■ REQUIRED WORK ■
There is a line containing "591x422 pixels." in the records below. Repeat it and every line after it, exactly, through the final line, but no pictures.

■ INFORMATION SHOWN ■
───

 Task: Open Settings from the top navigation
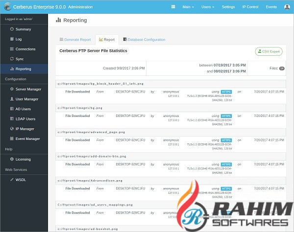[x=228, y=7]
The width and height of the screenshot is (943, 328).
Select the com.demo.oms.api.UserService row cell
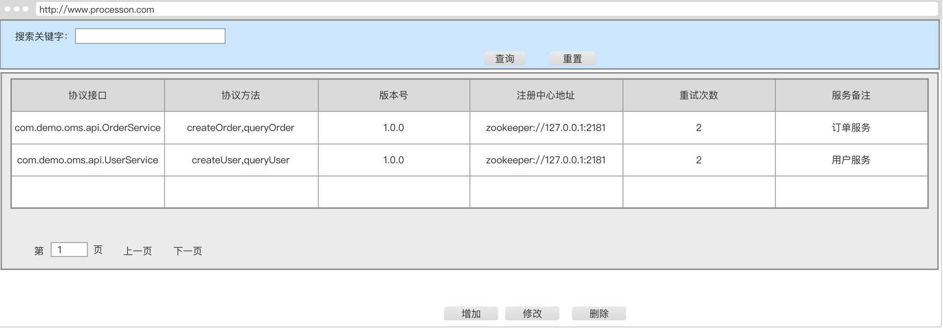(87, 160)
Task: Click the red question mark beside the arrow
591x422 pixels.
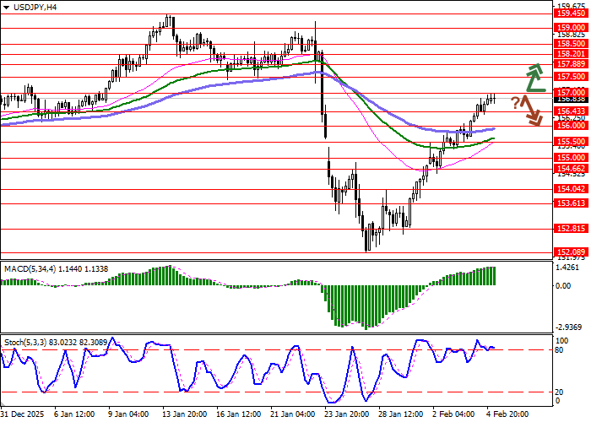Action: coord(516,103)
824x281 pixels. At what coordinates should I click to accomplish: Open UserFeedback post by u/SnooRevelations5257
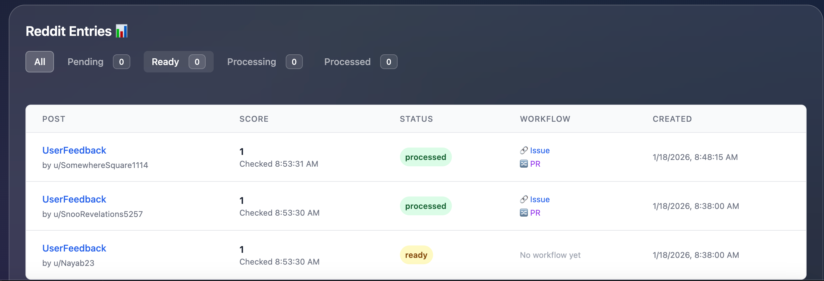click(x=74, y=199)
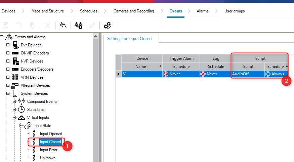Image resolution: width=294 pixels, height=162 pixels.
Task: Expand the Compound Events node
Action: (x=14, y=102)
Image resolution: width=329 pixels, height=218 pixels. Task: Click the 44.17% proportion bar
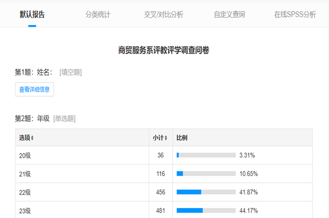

───

■ SOLUTION TO THIS TASK ■
591x422 pixels.
Action: coord(516,103)
824x281 pixels. At what coordinates should I click to accomplish: Open UserFeedback post by u/SnooRevelations5257
click(x=74, y=199)
Image resolution: width=294 pixels, height=162 pixels.
Task: Expand the Compound Events node
Action: (x=14, y=102)
Image resolution: width=329 pixels, height=218 pixels. Task: Click the 44.17% proportion bar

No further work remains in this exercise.